A joint borrower sole proprietor (JBSP) mortgage is a great way for self-employed applicants to get on the housing ladder. With the financial support of family members, not only is it easier to secure a mortgage, but you can borrow more as well.

In this guide we'll explain what a JBSP mortgage is, how it works, typical use cases, the advantages and disadvantages and much more besides.

What is a Joint Borrower Sole Proprietor Mortgage?

With a JSPB mortgage, or a Joint Borrower Sole Owner (JBSO) mortgage as it's sometimes referred to, you take out a mortgage with one or more close family members. Your parents, for example.

Whilst each applicant is jointly responsible for the mortgage payments, only you own the property. The other borrowers have no legal claim over it.

Liability for payments

Because it's a joint mortgage, if a fall in your self-employed income meant you were unable to contribute to the monthly payment, the other borrowers would be individually liable to make good the shortfall.  

Just like how each spouse in a marriage is jointly and severally liable for the mortgage payment.

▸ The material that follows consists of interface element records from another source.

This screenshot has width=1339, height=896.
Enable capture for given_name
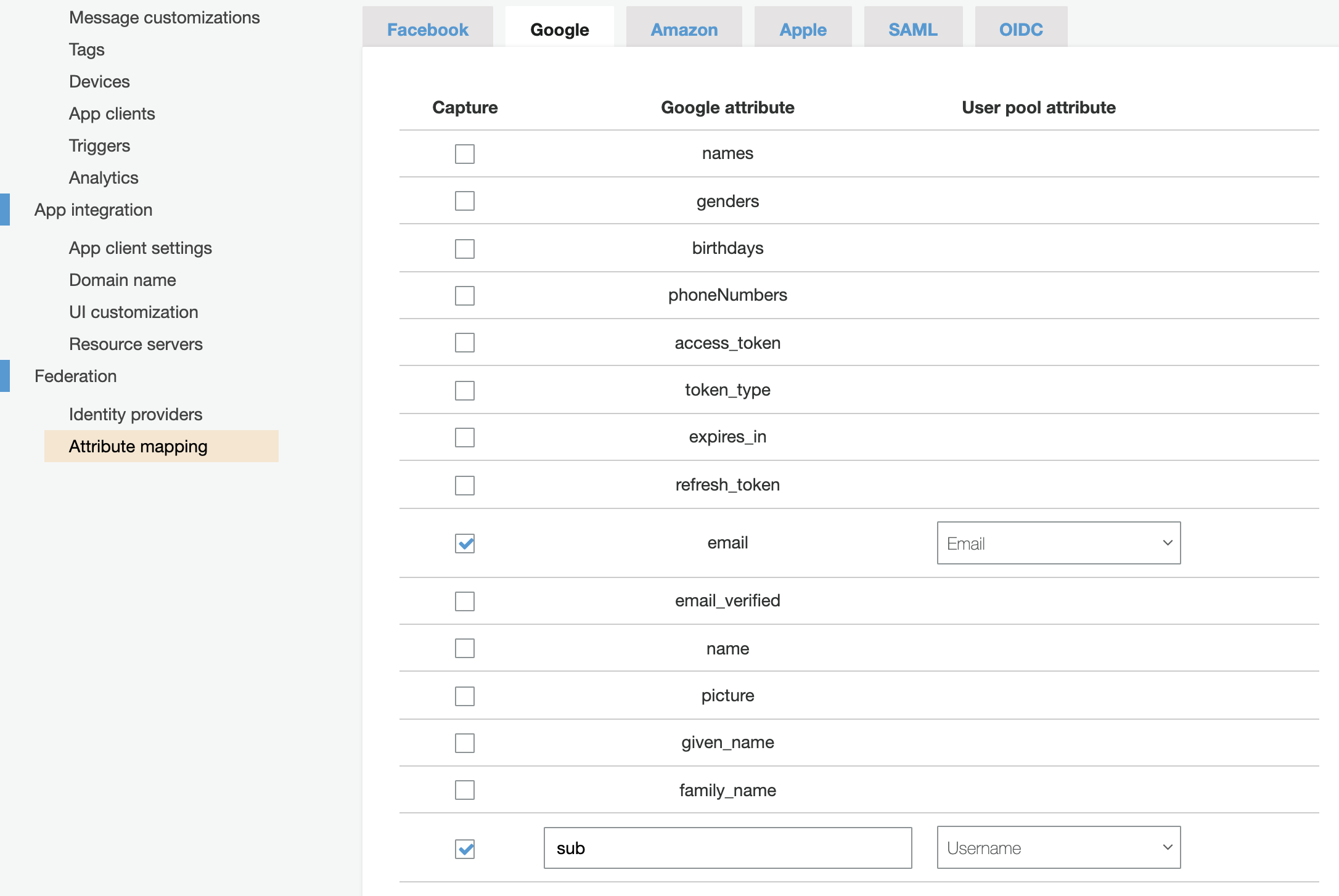tap(464, 743)
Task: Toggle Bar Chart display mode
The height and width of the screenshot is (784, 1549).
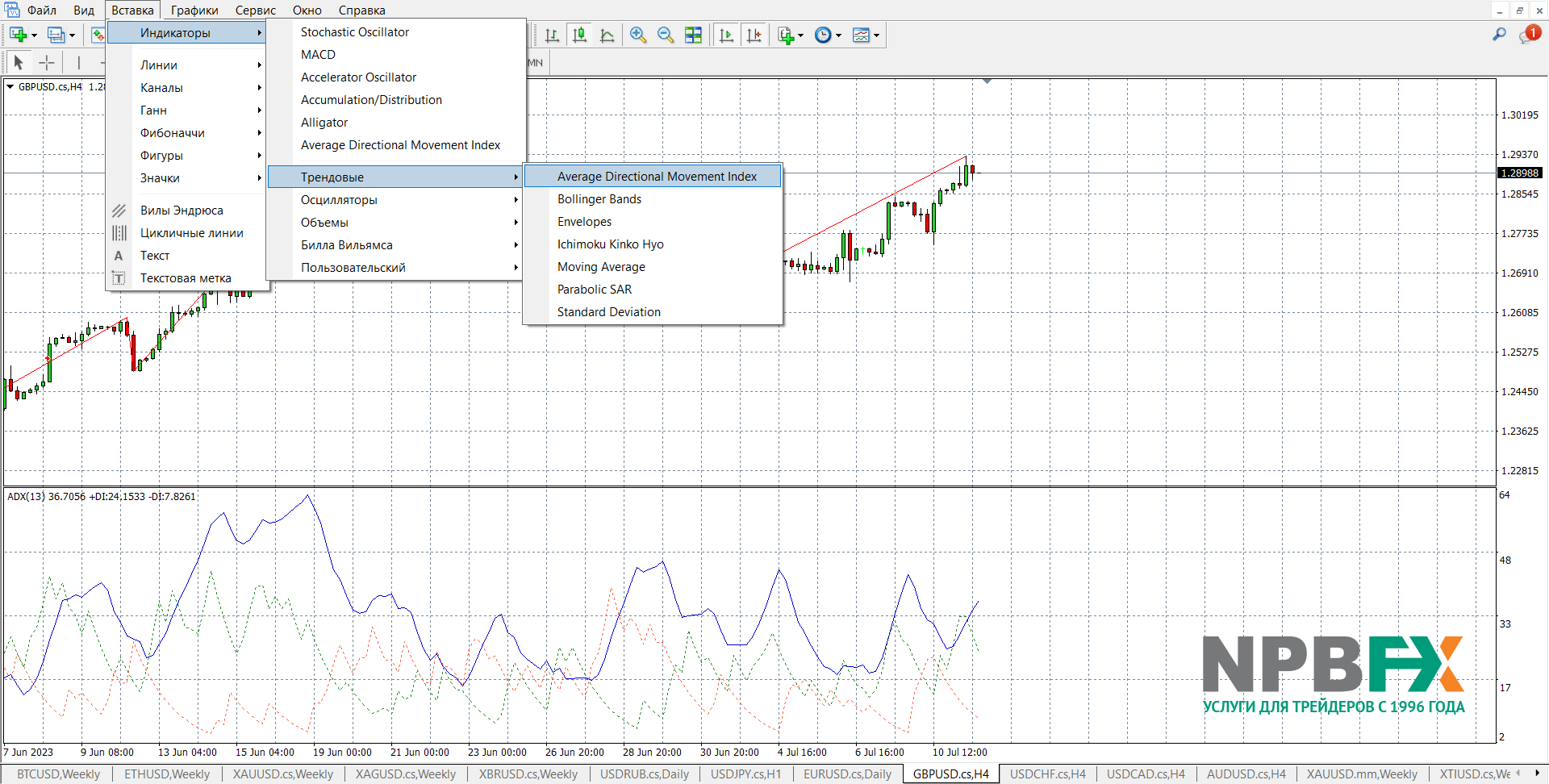Action: [552, 35]
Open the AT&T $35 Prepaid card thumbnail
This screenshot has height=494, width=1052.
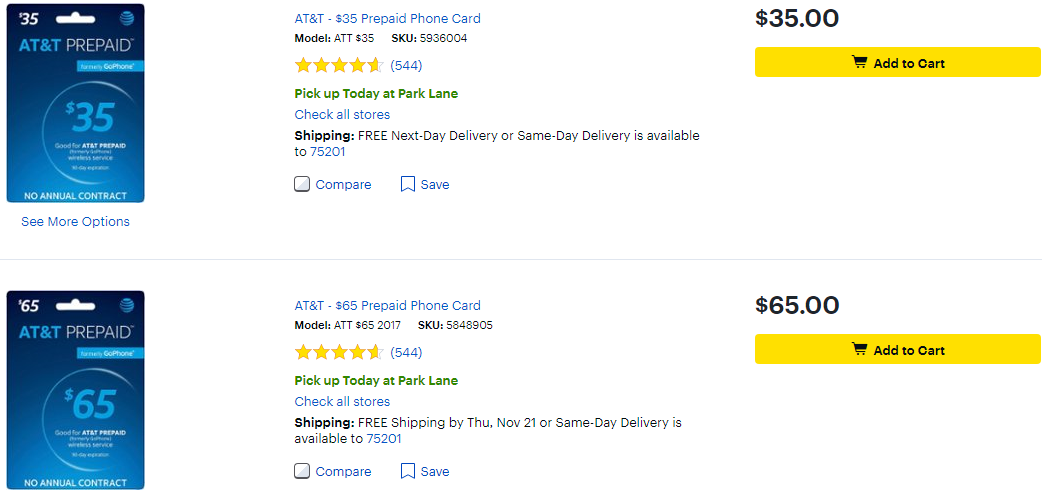76,103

In most cases, only the proprietors can reside in the purchase property, not the other joint borrowers.

Do I need to be a first-time buyer to get a JBSP mortgage?

No, not at all. Whilst JBSP mortgages are commonly used by first-time buyers to purchase a home, it's not usually a lender requirement. Having said that, a few providers restrict JBSP to first-time buyers only.

What use cases are there for a JBSP mortgage?

There are a few typical use cases...

  • First-time buyers who don't have sufficient income themselves to purchase a home.
  • Older borrowers who no longer have the financial means to continue paying the mortgage on their home
  • Buying out a partner or spouse from the family home
  • Buying a residential or BTL property with the help of a sibling or other close relative.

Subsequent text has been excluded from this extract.